→ **Material to process**
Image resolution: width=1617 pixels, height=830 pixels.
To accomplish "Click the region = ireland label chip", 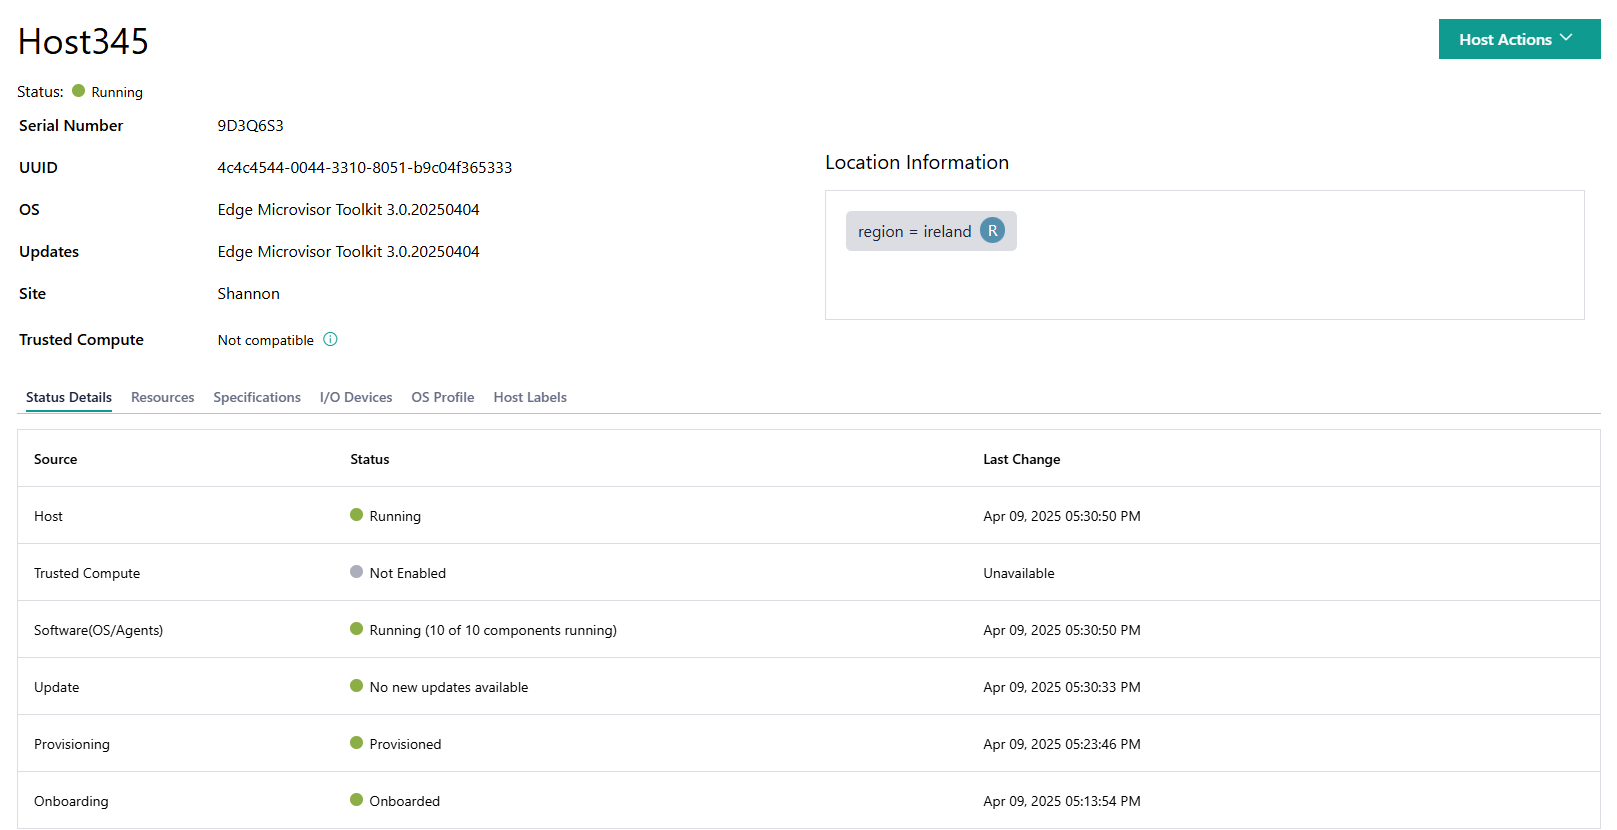I will coord(914,232).
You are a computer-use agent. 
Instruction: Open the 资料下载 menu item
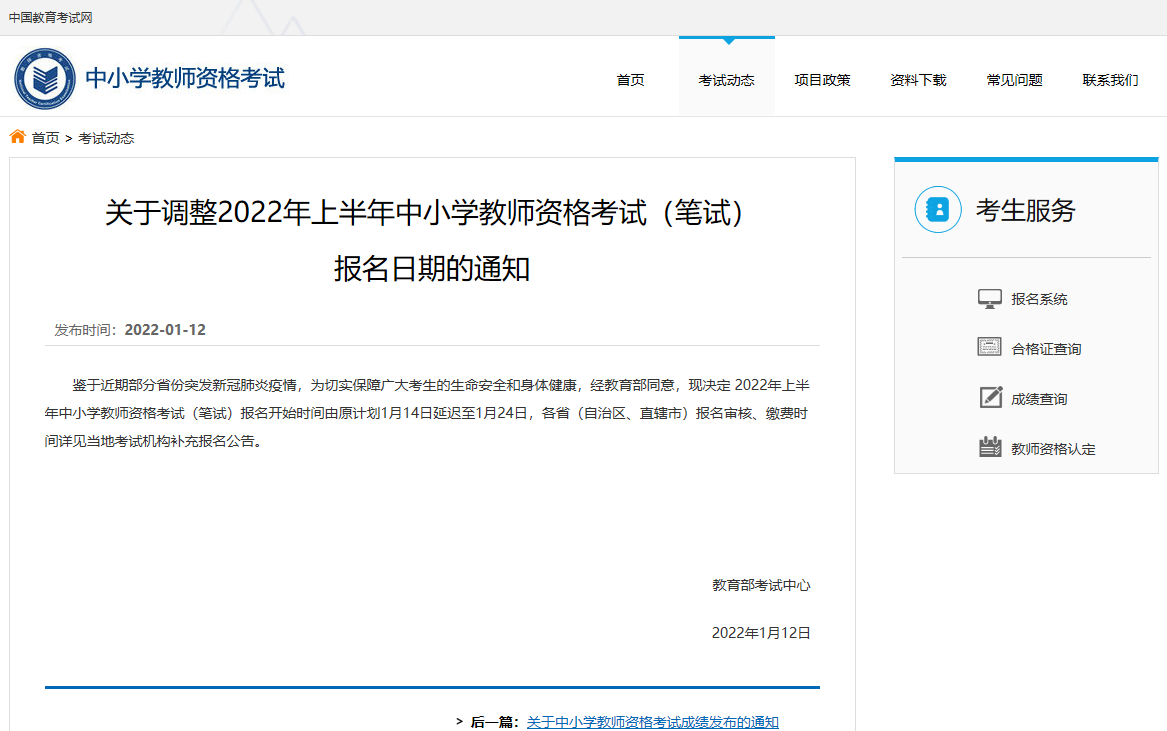click(918, 80)
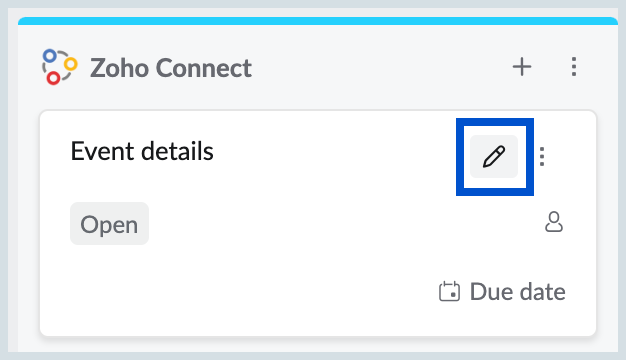Open the Event details task title
Screen dimensions: 626x360
tap(142, 151)
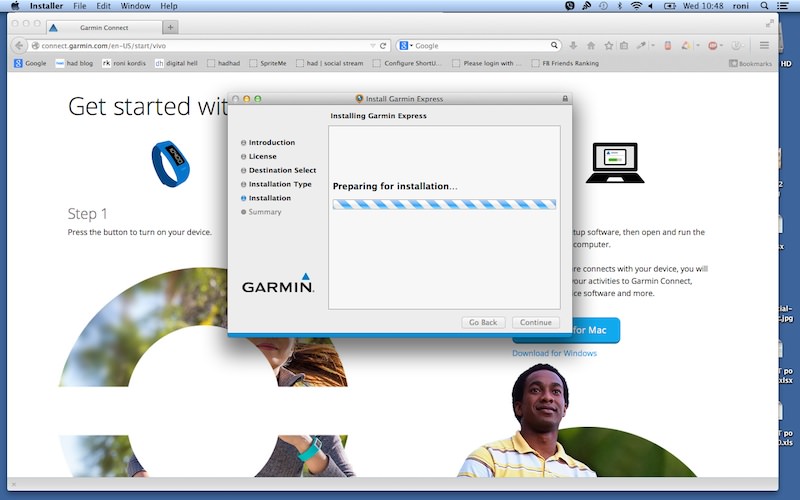The height and width of the screenshot is (500, 800).
Task: Click the lock icon in installer title bar
Action: [x=565, y=99]
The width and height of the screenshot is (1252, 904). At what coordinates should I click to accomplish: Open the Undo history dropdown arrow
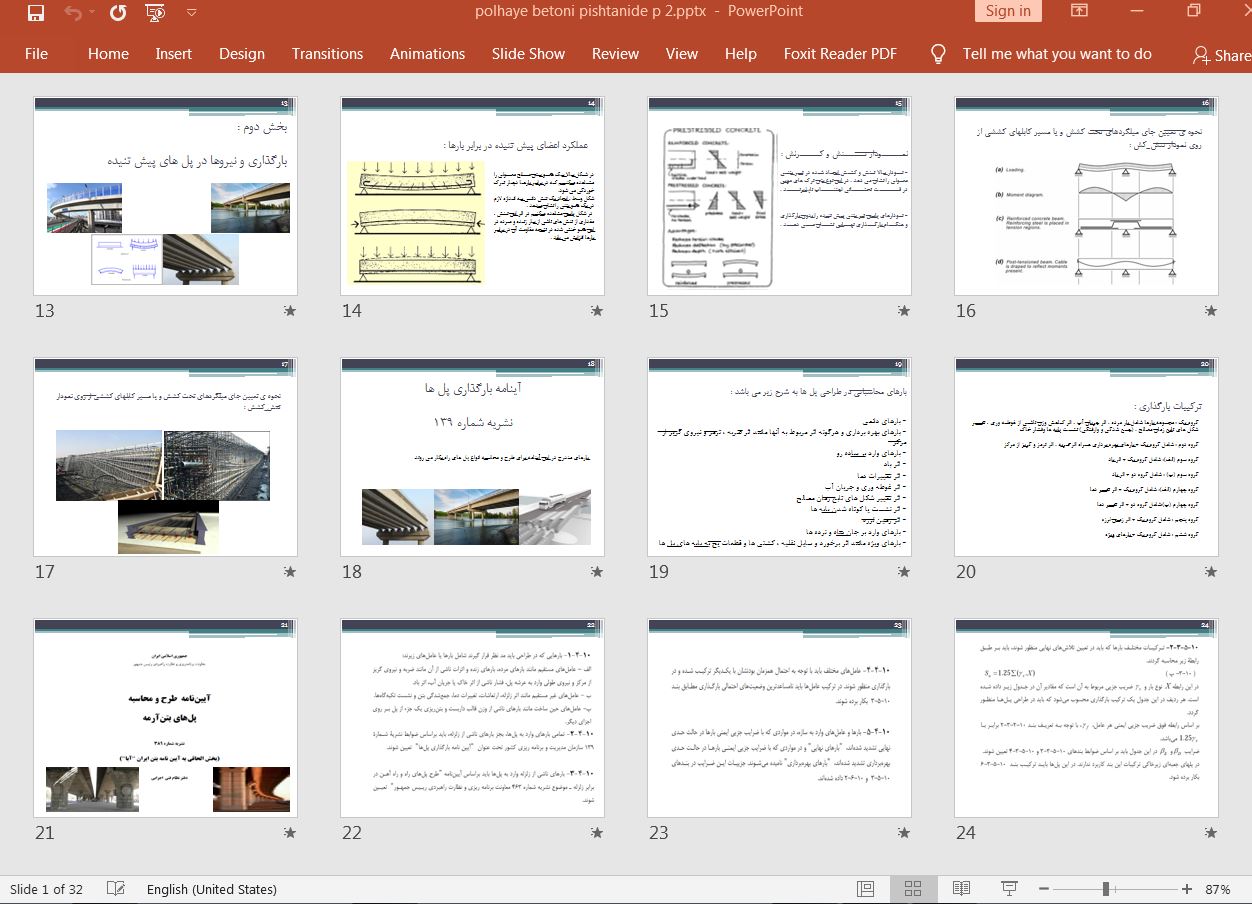(91, 12)
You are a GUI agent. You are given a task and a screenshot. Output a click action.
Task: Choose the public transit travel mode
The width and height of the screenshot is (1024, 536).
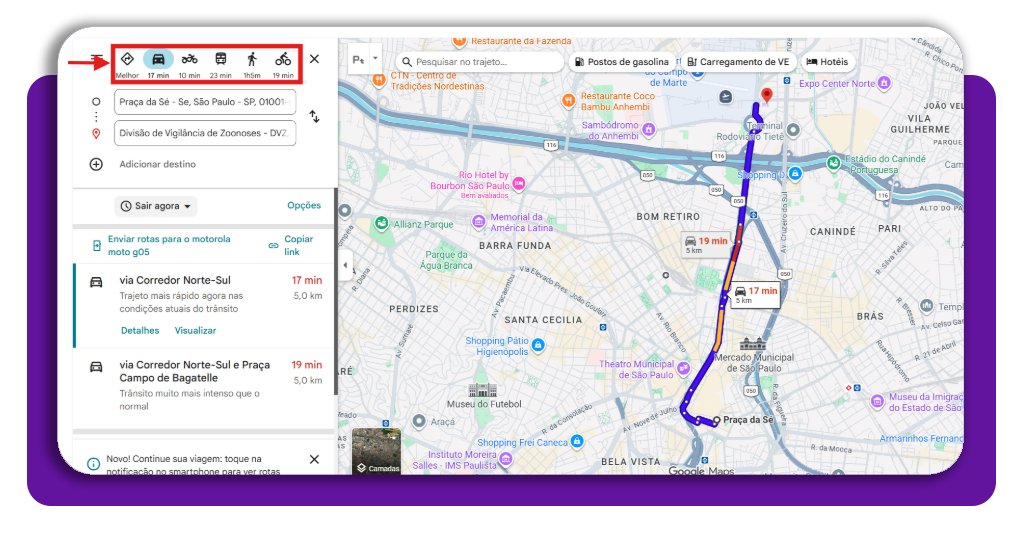[x=221, y=60]
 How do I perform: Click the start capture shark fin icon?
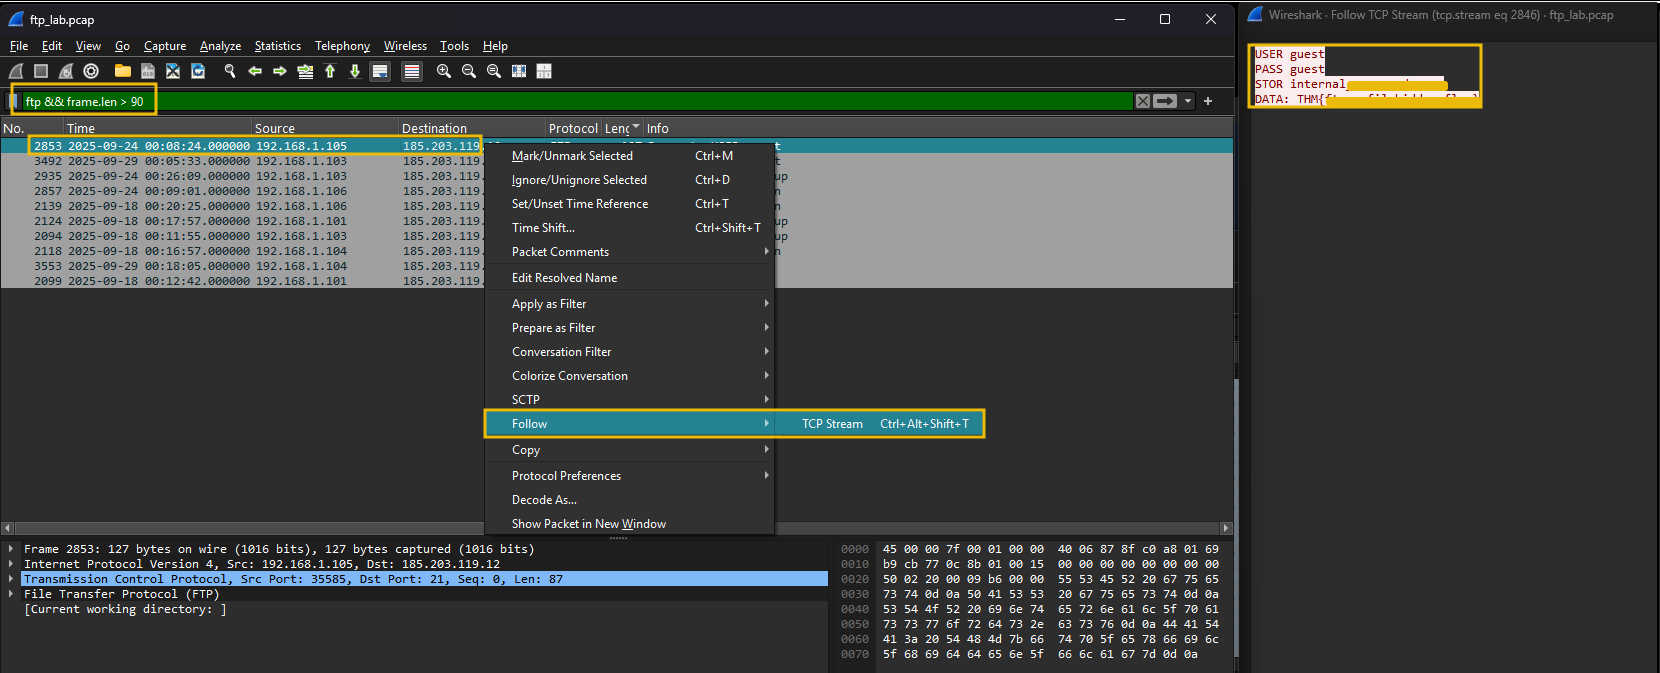[16, 71]
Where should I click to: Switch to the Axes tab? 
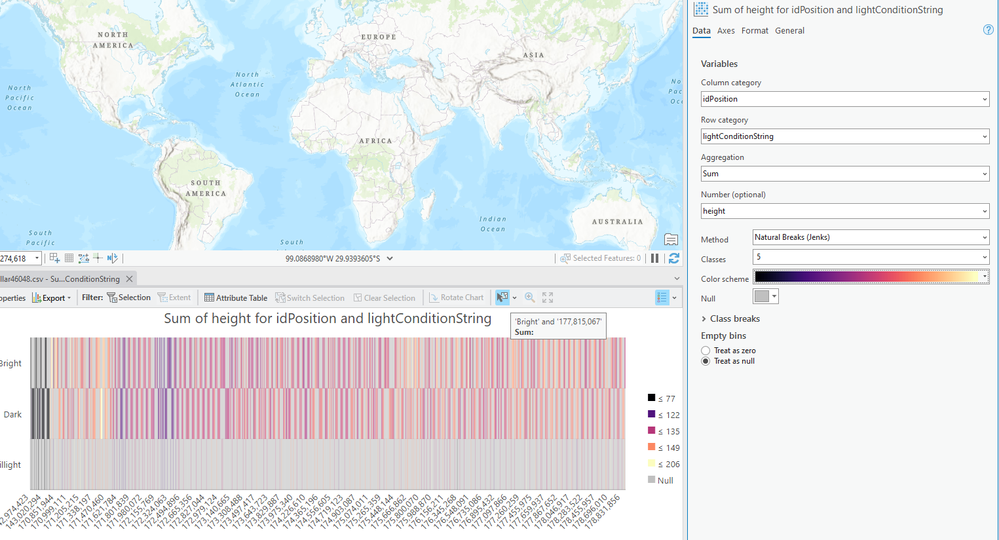point(725,31)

→ **Exercise directions**
Copy every line of the records above that contains "agent".

→ **Result**
You are a computer-use agent. 
You are a GUI agent. You are given a task and a screenshot. Output a click action.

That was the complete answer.